Sama gier ma banalne zasady. Oto mamy zestaw kapsli, każdy z inną wartością punktową, i staramy się trafić w odpowiednie pola na trzech "terenach" wybrzeża. Gracze ustawiają się w ustalonej odległości, otrzymują swój zestaw sztonów i naprzemiennie rzucają do celu. Na koniec zlicza się punkty, czyli każdy żeton, który jest "na wierzchu", Jeśli coś przykrywa, lub leży tylko fragmentem na planszy, to nie daje punktów. I to w zasadzie wszystkie zasady.



Zabawa natomiast jest z samym przygotowaniem gry, bowiem elementy planszy są wykonane z tworzywa wykorzystywanego do podkładek czy mat. Świetnie się to prezentuje oraz jest solidne. Całość pola gry otoczono parawanem, zrobionym z elementów wypraski pudełka, co też uważam za trafiony pomysł. Natomiast same sztony są ciężki i tutaj pojawia się ich kolejna zaleta. Grę testowałem między innymi z dziewczynką, w zasadzie już młodą nastolatką, po porażeniu mózgowym. W efekcie tego jej motoryka jest solidnie nadwyrężona, ale w grze odnalazła się idealnie. Owszem, z początku miała problemy z celowaniem, jednak szybko załapała o co chodzi. Tłukliśmy rozgrywkę za rozgrywką, a jedynie zmieniali się jej "przeciwnicy". Im dłużej graliśmy, tym celniej rzucała i zupełnie nie potrzebowała, aby dawać jej fory. W tym aspekcie gra sprawiła się doskonale, przy czym sporą zaletą okazały się same sztony - duże, dość ciężkie, ale nie za ciężkie i dzięki temu łatwo było nimi manipulować.



Jak widać ta prosta gra dała mi nie tylko sporo frajdy, ale też okazała się faktyczną pomocą dla dziecka z uszkodzonym układem nerwowym oraz porażonymi mięśniami. Ostatecznie mój egzemplarz trafił w jej ręce, aby mogła je ćwiczyć, a przy okazji całą motorykę oko-ręka.

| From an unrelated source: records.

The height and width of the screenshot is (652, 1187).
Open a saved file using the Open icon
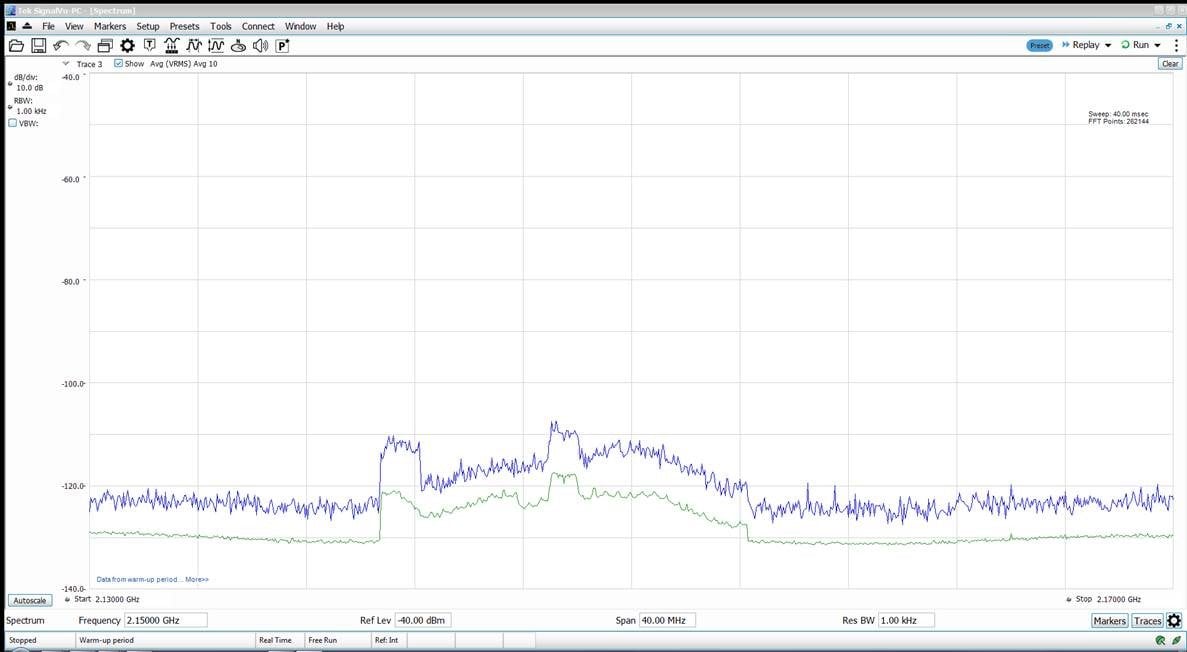pyautogui.click(x=16, y=45)
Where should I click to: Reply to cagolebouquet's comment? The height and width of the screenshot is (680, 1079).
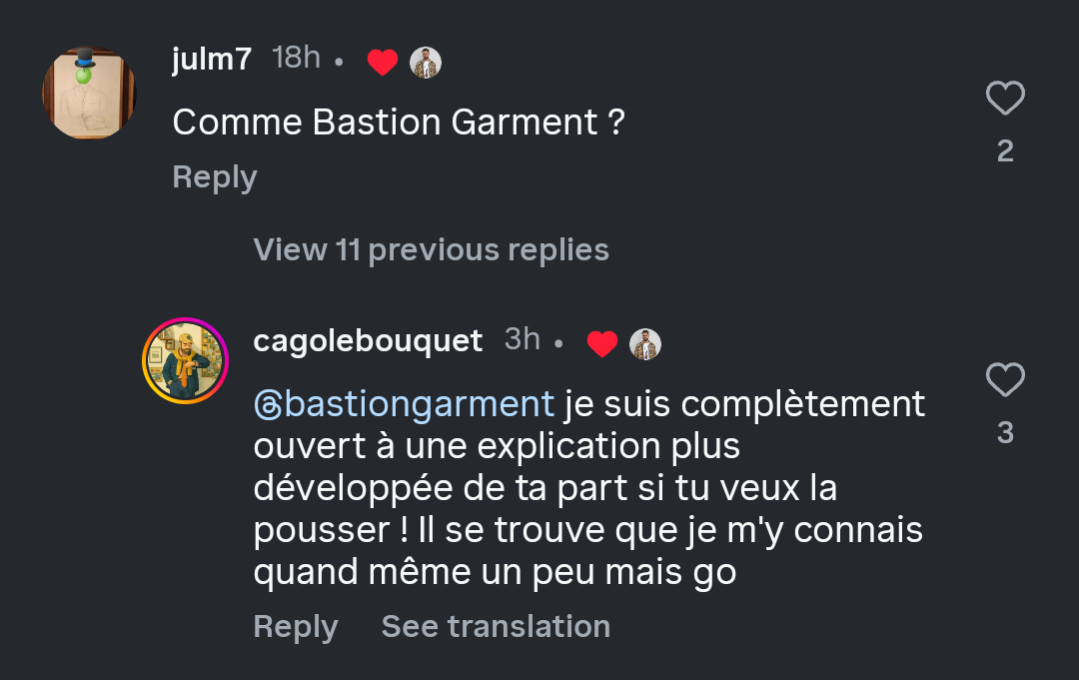(x=295, y=627)
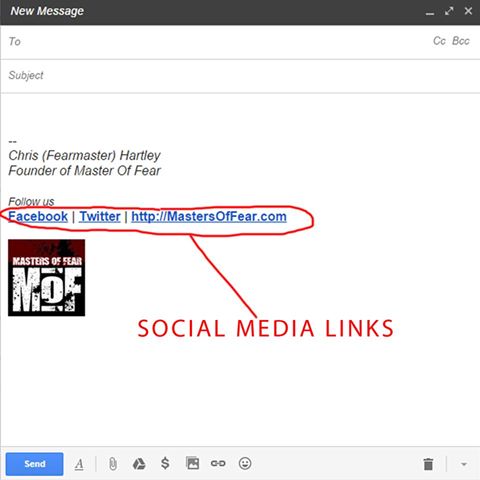Insert link with chain icon
Image resolution: width=480 pixels, height=480 pixels.
tap(218, 463)
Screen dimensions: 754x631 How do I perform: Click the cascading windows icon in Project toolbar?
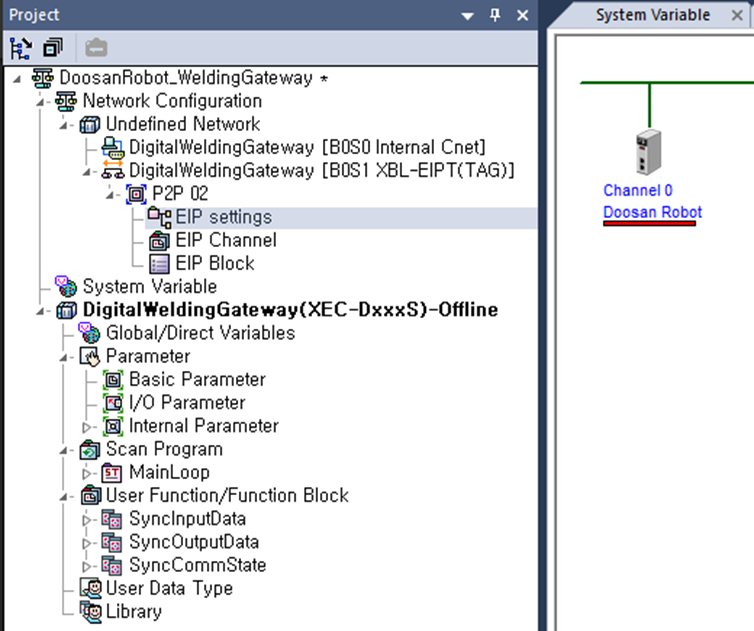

Nie spodziewałem się, że tak prosta gierka okaże się tak skuteczna u osoby borykającej się z tego typu niepełnosprawnością. Zatem ostatecznie daję grze wysoką notę, bo może swoje kosztuje, ale oprócz bycia fajnym umilaczem czasu, to zwyczajnie może posłużyć za materiał treningowy u dzieci walczących z niepełnosprawnością ruchową.